══ Passage to read

1-2-3: The CFP Digest on impostor syndrome and police reform
In this edition...1 question, 2 quotes, and 3 opinions on police reform, impostor syndrome and whack-a-mole
1 Question, 2 Quotes, 3 Opinions
Welcome to the Collaborate for Purpose (CFP) Dialogues newsletter. In each issue, we try to answer 1 big question. We cover topics like self-improvement, collaboration, change, and social justice. To learn more about CFP Dialogues, click here.
You will also see an invitation to attend a ‘kitchen table’ conversation with a small group to dig deeper into the question. The dialogues are engaging because of the rich stories and ideas that come from each person.
1 Question
How do you handle impostor syndrome?
If you want to attend a “kitchen table” dialogue about this big question, click here to learn more about the next online event on Sunday, July 26th at 1:30 PM ET.
2 Quotes
i.
Maya Angelou on impostor syndrome:
I have written 11 books but each time I think ‘Uh-oh, they’re going to find out now. I’ve run a game on everybody, and they’re going to find me out.’
― Maya Angelou, writer, poet, civil rights activist
ii.
Vincent van Gogh on finding your voice:
“If you hear a voice within you say you cannot paint, then by all means paint and that voice will be silenced.”
— Vincent van Gogh, painter, art dealer, visual artist
3 Opinions
i.
How do we transform the Toronto Police Service?
By Cheryl Nomdarkhon
Re: June 28, 2020 event: How do we demilitarize the police to have more justice?
In late June, a dear friend of mine invited me to an online ‘kitchen table’ conversation (here) about how to de-militarize the police and have more justice on systemic racism and policing. After the conversation, I had feelings of resignation, perplexity, and a real commitment to learning about policing in Toronto. This led to a recent conversation I had with a retired police officer.
I recently had the opportunity to speak to Jim (not his real name) who is a former black police officer and retired with the Toronto Police Service after 31 years.
“Police officers straddle the fine line between law and order and humanity.... they are not separate (entities). They have to co-exist.”
Powerful words to live by in theory. Jim, who joined the service in 1987, recalled several instances where sergeants and fellow officers would openly use the “n” word around him. He said one day his colleague said to him jokingly,
“When is a n**ger not a n**ger? The answer is, “when he leaves the room.”
As a black officer, he was always ‘on guard’ – even though the mantra for belonging to this fraternity of being a cop is “you are one of us now, you are blue.” It has always been us vs them. As long as he donned that uniform, he was safe in blue. Once he removed that uniform, he became a “them...” just another black man profiled while driving - waiting to be stopped, or maybe worse.

════

Write out the part of the CFP newsletter starting with "Powerful words to" and going on through "or maybe worse.".

══ Recorded data

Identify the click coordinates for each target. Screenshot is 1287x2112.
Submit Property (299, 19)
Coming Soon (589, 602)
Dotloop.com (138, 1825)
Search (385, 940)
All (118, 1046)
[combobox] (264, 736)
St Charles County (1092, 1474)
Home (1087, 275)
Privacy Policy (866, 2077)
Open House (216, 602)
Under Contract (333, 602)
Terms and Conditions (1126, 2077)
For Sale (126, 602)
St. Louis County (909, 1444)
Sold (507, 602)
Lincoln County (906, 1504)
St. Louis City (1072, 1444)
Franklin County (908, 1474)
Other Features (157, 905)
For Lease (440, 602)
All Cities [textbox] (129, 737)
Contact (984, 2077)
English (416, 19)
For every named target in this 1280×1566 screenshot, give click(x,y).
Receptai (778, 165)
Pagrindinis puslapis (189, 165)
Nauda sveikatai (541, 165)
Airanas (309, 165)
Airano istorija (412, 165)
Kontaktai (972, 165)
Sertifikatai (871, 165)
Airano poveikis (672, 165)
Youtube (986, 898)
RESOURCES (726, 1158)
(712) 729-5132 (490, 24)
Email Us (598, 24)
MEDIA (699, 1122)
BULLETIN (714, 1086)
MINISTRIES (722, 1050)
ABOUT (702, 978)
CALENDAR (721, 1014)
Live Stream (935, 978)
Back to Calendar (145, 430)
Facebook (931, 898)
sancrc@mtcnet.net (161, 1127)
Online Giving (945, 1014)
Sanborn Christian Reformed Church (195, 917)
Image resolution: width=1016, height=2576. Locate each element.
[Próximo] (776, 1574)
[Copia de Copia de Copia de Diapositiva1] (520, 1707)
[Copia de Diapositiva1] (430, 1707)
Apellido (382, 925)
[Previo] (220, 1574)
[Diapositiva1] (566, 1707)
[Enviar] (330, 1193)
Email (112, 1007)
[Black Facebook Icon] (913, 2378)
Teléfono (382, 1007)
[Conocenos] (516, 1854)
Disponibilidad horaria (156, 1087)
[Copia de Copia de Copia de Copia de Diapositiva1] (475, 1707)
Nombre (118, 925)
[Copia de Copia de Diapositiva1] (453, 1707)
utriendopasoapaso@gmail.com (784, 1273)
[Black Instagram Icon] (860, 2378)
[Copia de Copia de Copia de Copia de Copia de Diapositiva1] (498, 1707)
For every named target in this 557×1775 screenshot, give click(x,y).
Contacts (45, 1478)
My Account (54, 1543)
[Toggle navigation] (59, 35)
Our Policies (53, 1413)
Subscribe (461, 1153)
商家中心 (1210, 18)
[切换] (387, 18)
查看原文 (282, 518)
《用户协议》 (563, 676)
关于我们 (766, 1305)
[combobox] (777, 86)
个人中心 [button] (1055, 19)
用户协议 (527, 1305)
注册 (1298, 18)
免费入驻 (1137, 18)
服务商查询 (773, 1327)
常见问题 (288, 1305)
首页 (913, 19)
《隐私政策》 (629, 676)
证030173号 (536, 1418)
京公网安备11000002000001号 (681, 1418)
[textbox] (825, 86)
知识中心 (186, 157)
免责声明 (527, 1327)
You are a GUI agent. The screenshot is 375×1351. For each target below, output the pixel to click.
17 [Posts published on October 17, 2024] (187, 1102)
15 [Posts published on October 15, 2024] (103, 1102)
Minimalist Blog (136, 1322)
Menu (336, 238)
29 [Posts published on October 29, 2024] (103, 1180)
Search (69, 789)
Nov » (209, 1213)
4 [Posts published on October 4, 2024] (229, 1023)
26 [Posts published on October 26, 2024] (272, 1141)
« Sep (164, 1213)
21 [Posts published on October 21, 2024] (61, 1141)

════

Correct output
Powerful words to live by in theory. Jim, who joined the service in 1987, recalled several instances where sergeants and fellow officers would openly use the “n” word around him. He said one day his colleague said to him jokingly,
“When is a n**ger not a n**ger? The answer is, “when he leaves the room.”
As a black officer, he was always ‘on guard’ – even though the mantra for belonging to this fraternity of being a cop is “you are one of us now, you are blue.” It has always been us vs them. As long as he donned that uniform, he was safe in blue. Once he removed that uniform, he became a “them...” just another black man profiled while driving - waiting to be stopped, or maybe worse.